[Extracted records]
......
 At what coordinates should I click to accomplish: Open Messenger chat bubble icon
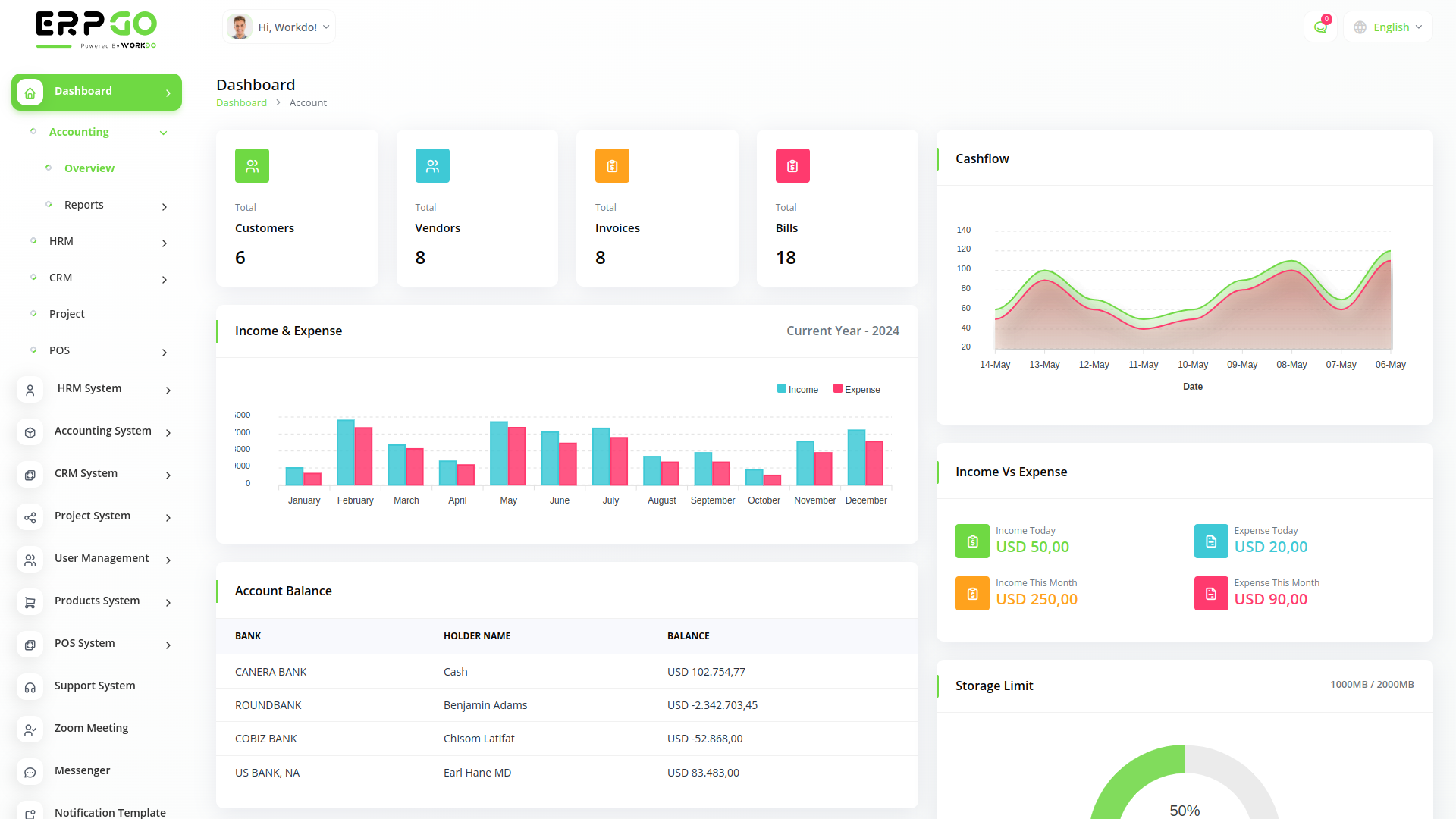[x=30, y=772]
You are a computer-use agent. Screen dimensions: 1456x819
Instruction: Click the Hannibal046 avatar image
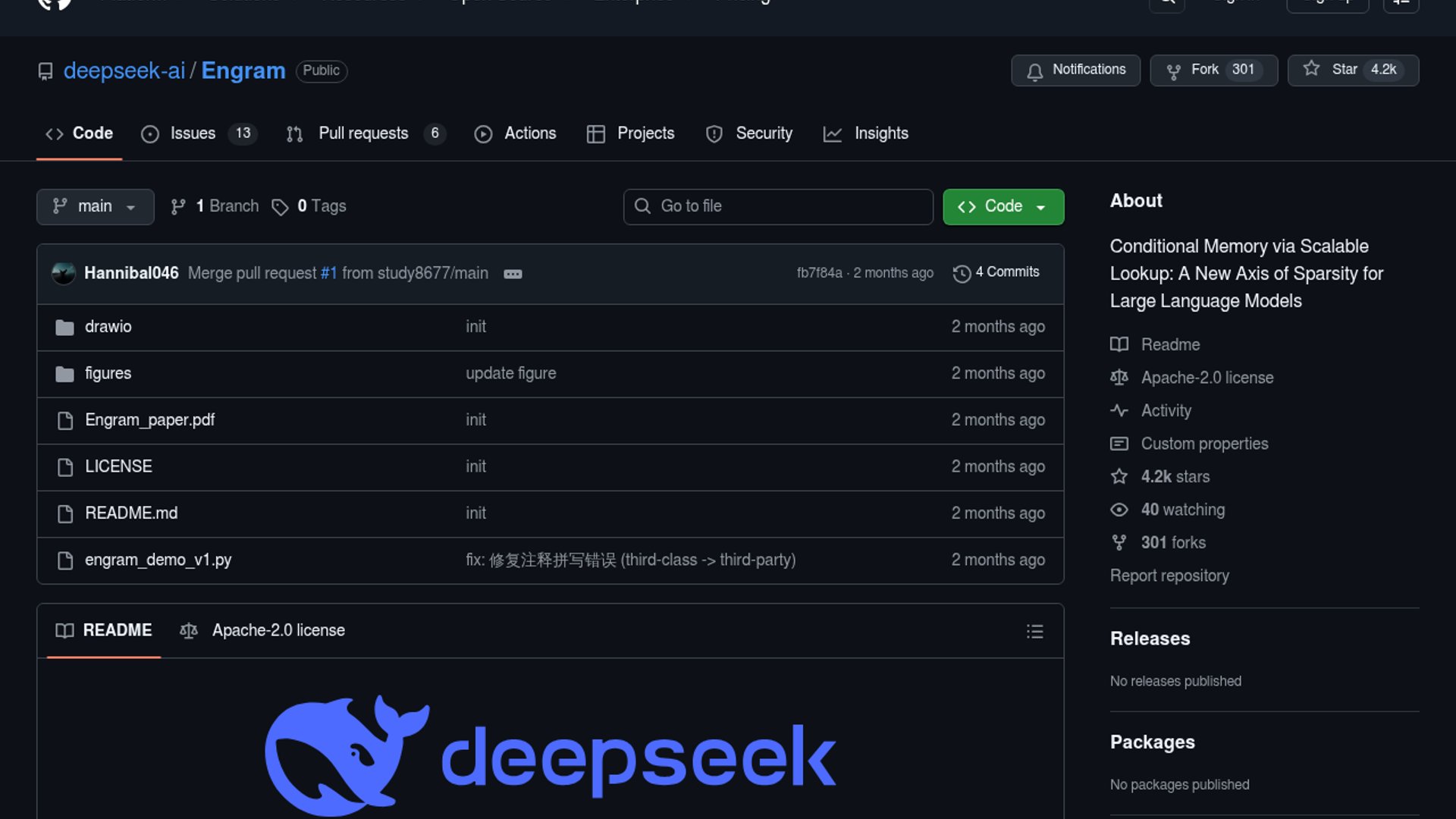[x=64, y=273]
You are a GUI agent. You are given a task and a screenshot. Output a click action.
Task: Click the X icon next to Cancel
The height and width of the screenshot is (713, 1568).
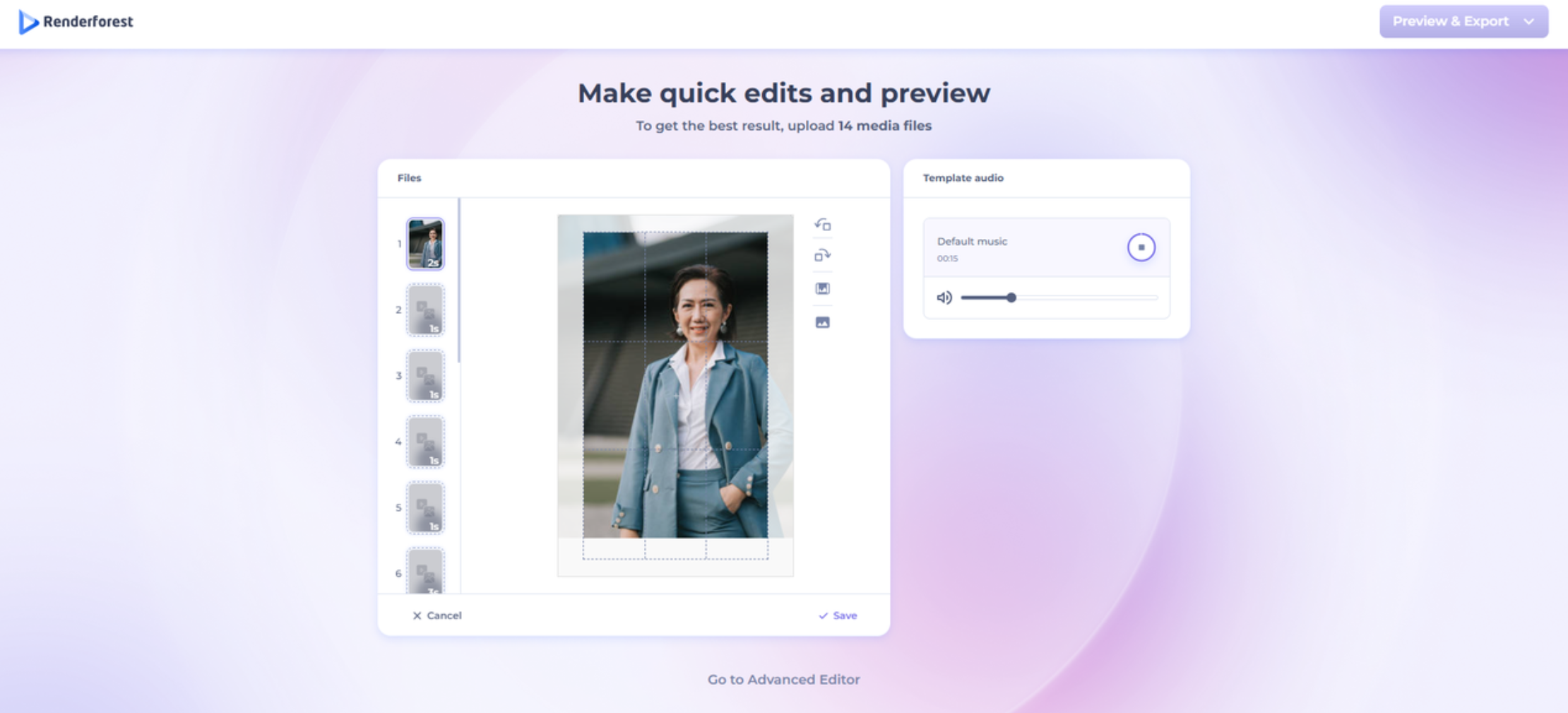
......
**GOAL OF THE EXERCISE:** Answer with the count alone: how many lines in the data above have "screenshot" in them?

**EXERCISE ANSWER:** 2